### Text and element pointing rows
★ ★ ★ ★ ★

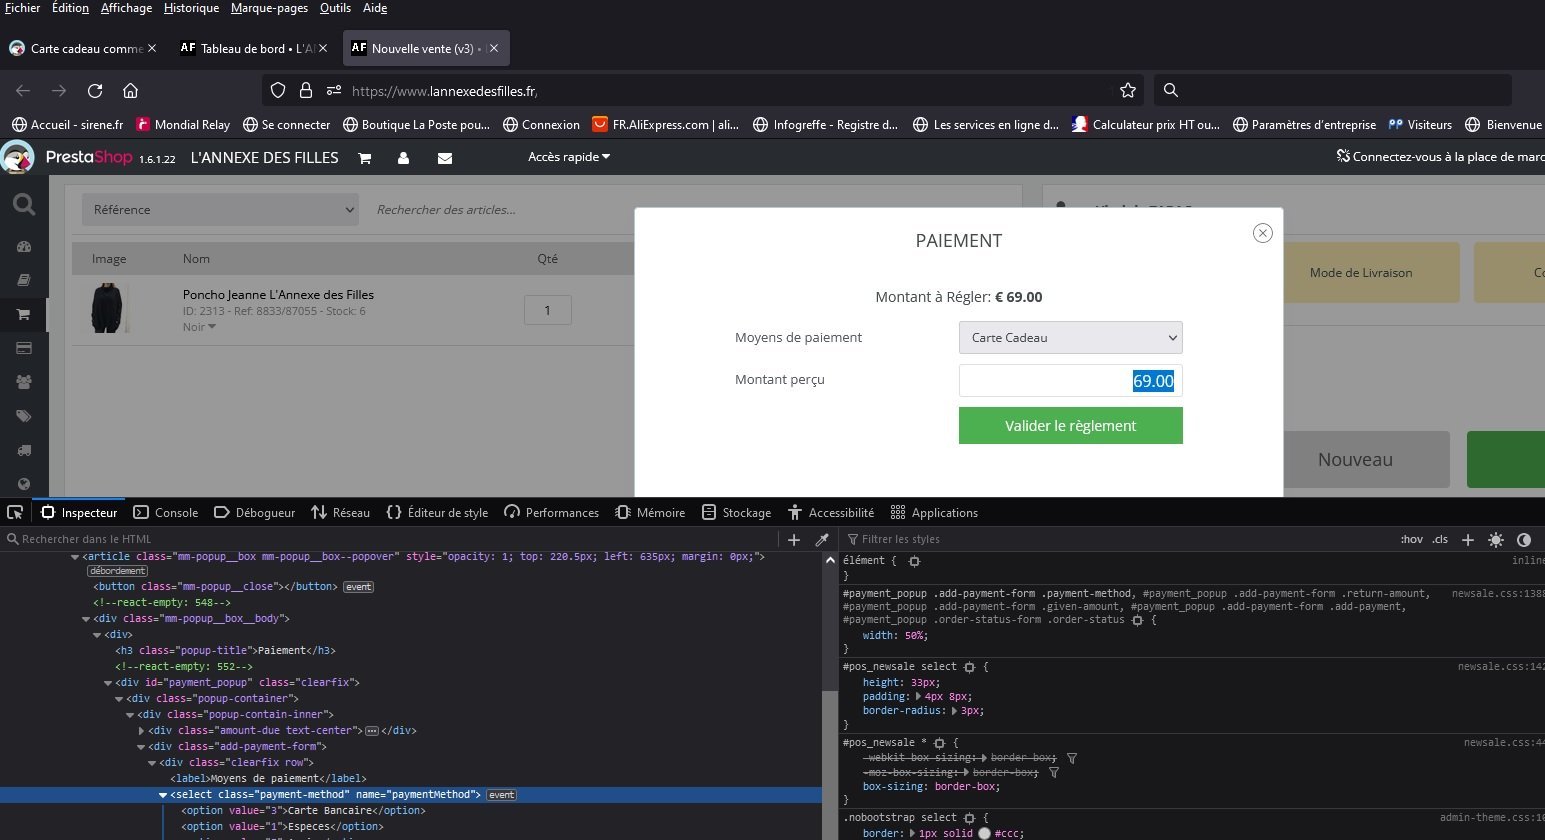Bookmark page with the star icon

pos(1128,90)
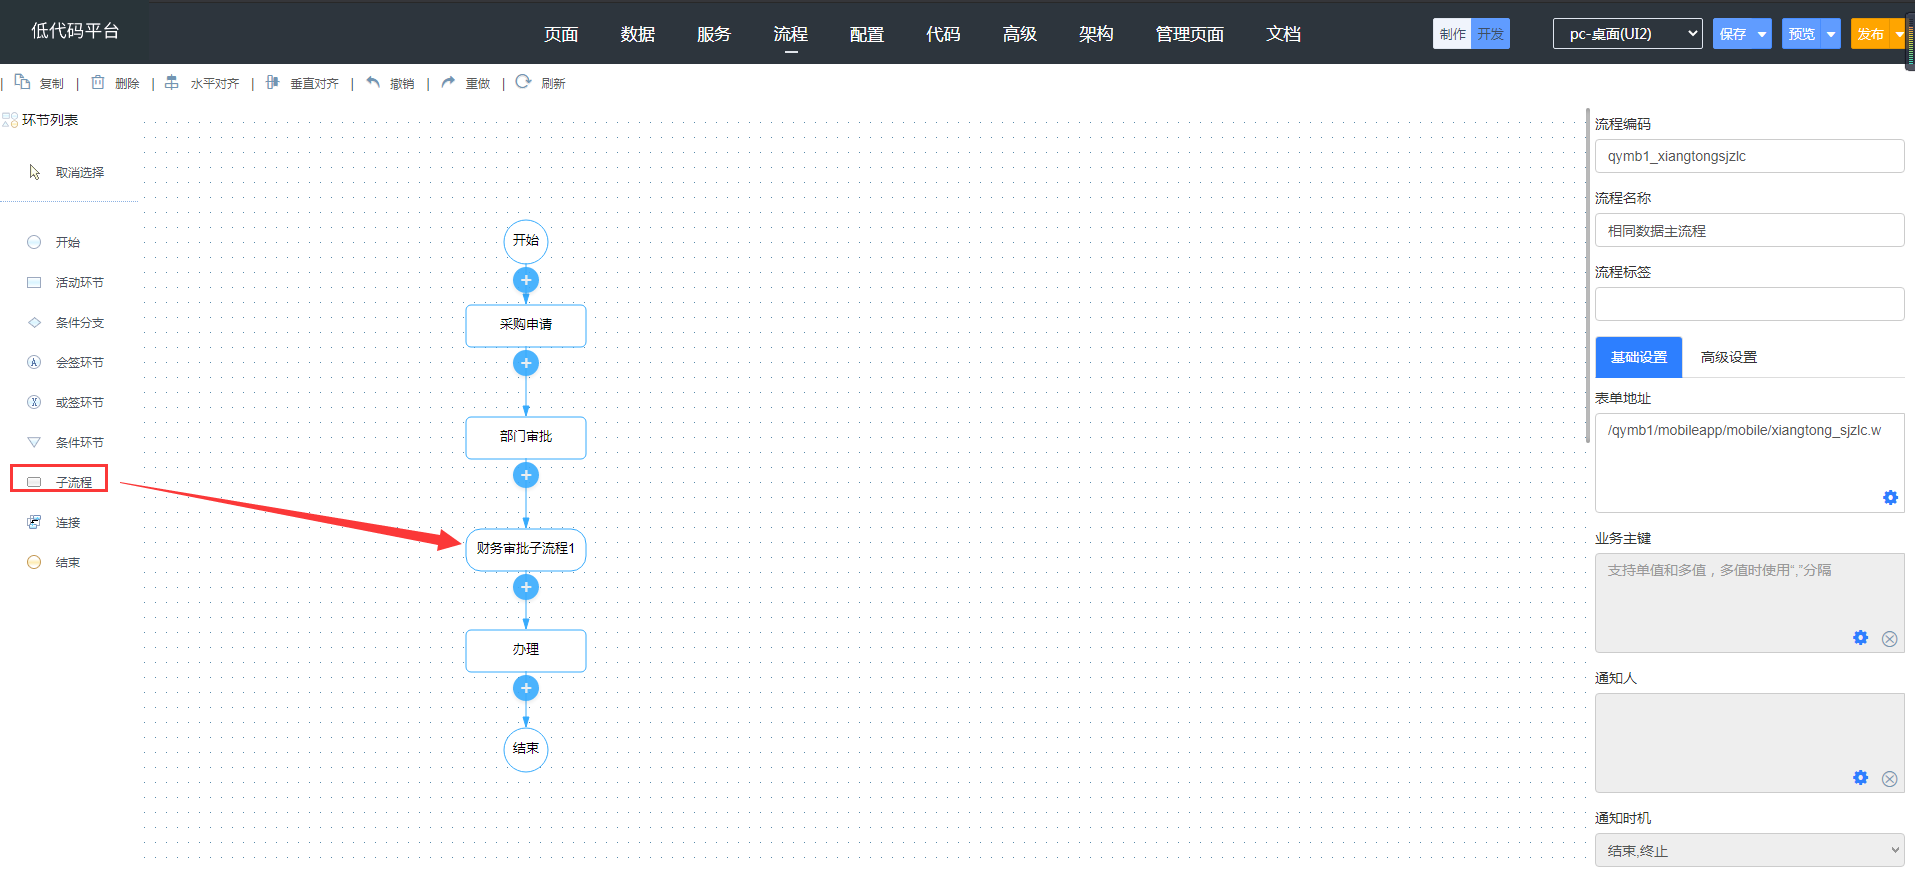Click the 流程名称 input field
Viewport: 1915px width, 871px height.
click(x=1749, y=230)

★ ★ ★ ★ ★

### CHALLENGE
Rewrite all of the rows above, changing "input field" to "text box" and keeping everything else the same. Leave the pictures out.

### SOLUTION FOR THIS EXERCISE
Bookmark page with the star icon

pos(1128,90)
Click the 流程名称 text box
Viewport: 1915px width, 871px height.
click(x=1749, y=230)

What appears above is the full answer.